__ACTIVITY__:
Retype every entry below exactly as it stands.
(LISTED RECORDS begins)
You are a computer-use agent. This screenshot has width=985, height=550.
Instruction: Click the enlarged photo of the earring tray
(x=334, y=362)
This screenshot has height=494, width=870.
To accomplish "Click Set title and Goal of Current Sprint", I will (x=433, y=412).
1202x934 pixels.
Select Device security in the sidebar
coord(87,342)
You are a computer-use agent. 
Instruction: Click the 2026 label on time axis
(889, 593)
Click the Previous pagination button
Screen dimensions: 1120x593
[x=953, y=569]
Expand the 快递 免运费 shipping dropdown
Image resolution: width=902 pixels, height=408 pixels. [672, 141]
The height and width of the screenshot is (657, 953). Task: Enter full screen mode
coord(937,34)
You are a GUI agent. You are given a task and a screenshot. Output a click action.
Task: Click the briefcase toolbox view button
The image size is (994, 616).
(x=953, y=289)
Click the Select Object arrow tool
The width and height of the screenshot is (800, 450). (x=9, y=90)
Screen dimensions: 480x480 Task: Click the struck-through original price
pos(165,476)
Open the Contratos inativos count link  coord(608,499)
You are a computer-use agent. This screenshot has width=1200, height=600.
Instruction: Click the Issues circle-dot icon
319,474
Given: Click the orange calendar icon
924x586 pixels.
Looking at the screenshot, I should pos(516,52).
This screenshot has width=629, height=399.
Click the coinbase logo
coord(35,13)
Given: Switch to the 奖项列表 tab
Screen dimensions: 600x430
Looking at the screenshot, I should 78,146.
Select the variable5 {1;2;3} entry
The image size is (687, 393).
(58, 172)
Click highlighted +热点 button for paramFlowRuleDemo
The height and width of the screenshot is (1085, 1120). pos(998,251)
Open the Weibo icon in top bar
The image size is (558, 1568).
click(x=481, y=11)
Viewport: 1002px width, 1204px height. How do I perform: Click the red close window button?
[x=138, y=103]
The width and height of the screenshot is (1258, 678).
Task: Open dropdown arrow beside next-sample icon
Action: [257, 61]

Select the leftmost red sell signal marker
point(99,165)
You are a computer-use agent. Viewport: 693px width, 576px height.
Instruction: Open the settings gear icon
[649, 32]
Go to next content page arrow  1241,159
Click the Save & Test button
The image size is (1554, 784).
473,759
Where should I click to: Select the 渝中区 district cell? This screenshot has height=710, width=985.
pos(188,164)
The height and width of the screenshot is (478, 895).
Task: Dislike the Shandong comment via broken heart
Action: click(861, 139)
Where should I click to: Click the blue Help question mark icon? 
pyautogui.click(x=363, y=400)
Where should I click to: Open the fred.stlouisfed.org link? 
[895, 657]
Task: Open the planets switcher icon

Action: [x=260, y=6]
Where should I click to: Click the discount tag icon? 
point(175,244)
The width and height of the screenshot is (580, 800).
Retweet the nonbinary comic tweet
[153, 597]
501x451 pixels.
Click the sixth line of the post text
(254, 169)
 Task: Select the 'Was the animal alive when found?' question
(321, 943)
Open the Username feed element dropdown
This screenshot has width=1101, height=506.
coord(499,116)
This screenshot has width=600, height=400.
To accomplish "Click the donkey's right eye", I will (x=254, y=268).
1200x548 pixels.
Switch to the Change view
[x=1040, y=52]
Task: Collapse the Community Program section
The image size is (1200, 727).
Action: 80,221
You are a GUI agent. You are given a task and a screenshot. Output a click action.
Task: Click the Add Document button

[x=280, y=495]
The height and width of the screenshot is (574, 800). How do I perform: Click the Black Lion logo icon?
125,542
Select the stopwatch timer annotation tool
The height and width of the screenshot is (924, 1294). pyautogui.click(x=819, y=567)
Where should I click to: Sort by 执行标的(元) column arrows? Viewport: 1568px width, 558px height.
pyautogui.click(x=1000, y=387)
(LISTED RECORDS ends)
__TASK ANSWER__:
You are a computer-use agent. This screenshot has width=985, height=550.
Instruction: Click the enlarged photo of the earring tray
(x=334, y=362)
This screenshot has height=494, width=870.
To accomplish "Click Set title and Goal of Current Sprint", I will (x=433, y=412).
1202x934 pixels.
Select Device security in the sidebar
coord(87,342)
You are a computer-use agent. 
Instruction: Click the 2026 label on time axis
(889, 593)
Click the Previous pagination button
Screen dimensions: 1120x593
[x=953, y=569]
Expand the 快递 免运费 shipping dropdown
Image resolution: width=902 pixels, height=408 pixels. [672, 141]
The height and width of the screenshot is (657, 953). Task: Enter full screen mode
coord(937,34)
You are a GUI agent. You are given a task and a screenshot. Output a click action.
Task: Click the briefcase toolbox view button
The image size is (994, 616).
(x=953, y=289)
Click the Select Object arrow tool
The width and height of the screenshot is (800, 450). (x=9, y=90)
Screen dimensions: 480x480 Task: Click the struck-through original price
pos(165,476)
Open the Contratos inativos count link  coord(608,499)
You are a computer-use agent. This screenshot has width=1200, height=600.
Instruction: Click the Issues circle-dot icon
319,474
Given: Click the orange calendar icon
924x586 pixels.
Looking at the screenshot, I should pos(516,52).
This screenshot has width=629, height=399.
Click the coinbase logo
coord(35,13)
Given: Switch to the 奖项列表 tab
Screen dimensions: 600x430
Looking at the screenshot, I should 78,146.
Select the variable5 {1;2;3} entry
The image size is (687, 393).
(58, 172)
Click highlighted +热点 button for paramFlowRuleDemo
The height and width of the screenshot is (1085, 1120). pos(998,251)
Open the Weibo icon in top bar
The image size is (558, 1568).
click(x=481, y=11)
Viewport: 1002px width, 1204px height. How do I perform: Click the red close window button?
[x=138, y=103]
The width and height of the screenshot is (1258, 678).
Task: Open dropdown arrow beside next-sample icon
Action: [257, 61]

Select the leftmost red sell signal marker
point(99,165)
You are a computer-use agent. Viewport: 693px width, 576px height.
Instruction: Open the settings gear icon
[649, 32]
Go to next content page arrow  1241,159
Click the Save & Test button
The image size is (1554, 784).
473,759
Where should I click to: Select the 渝中区 district cell? This screenshot has height=710, width=985.
pos(188,164)
The height and width of the screenshot is (478, 895).
Task: Dislike the Shandong comment via broken heart
Action: click(861, 139)
Where should I click to: Click the blue Help question mark icon? 
pyautogui.click(x=363, y=400)
Where should I click to: Open the fred.stlouisfed.org link? 
[895, 657]
Task: Open the planets switcher icon

Action: [x=260, y=6]
Where should I click to: Click the discount tag icon? 
point(175,244)
The width and height of the screenshot is (580, 800).
Retweet the nonbinary comic tweet
[153, 597]
501x451 pixels.
Click the sixth line of the post text
(254, 169)
 Task: Select the 'Was the animal alive when found?' question
(321, 943)
Open the Username feed element dropdown
This screenshot has width=1101, height=506.
coord(499,116)
This screenshot has width=600, height=400.
To accomplish "Click the donkey's right eye", I will (x=254, y=268).
1200x548 pixels.
Switch to the Change view
[x=1040, y=52]
Task: Collapse the Community Program section
The image size is (1200, 727).
Action: 80,221
You are a GUI agent. You are given a task and a screenshot. Output a click action.
Task: Click the Add Document button

[x=280, y=495]
The height and width of the screenshot is (574, 800). How do I perform: Click the Black Lion logo icon?
125,542
Select the stopwatch timer annotation tool
The height and width of the screenshot is (924, 1294). pyautogui.click(x=819, y=567)
Where should I click to: Sort by 执行标的(元) column arrows? Viewport: 1568px width, 558px height.
pyautogui.click(x=1000, y=387)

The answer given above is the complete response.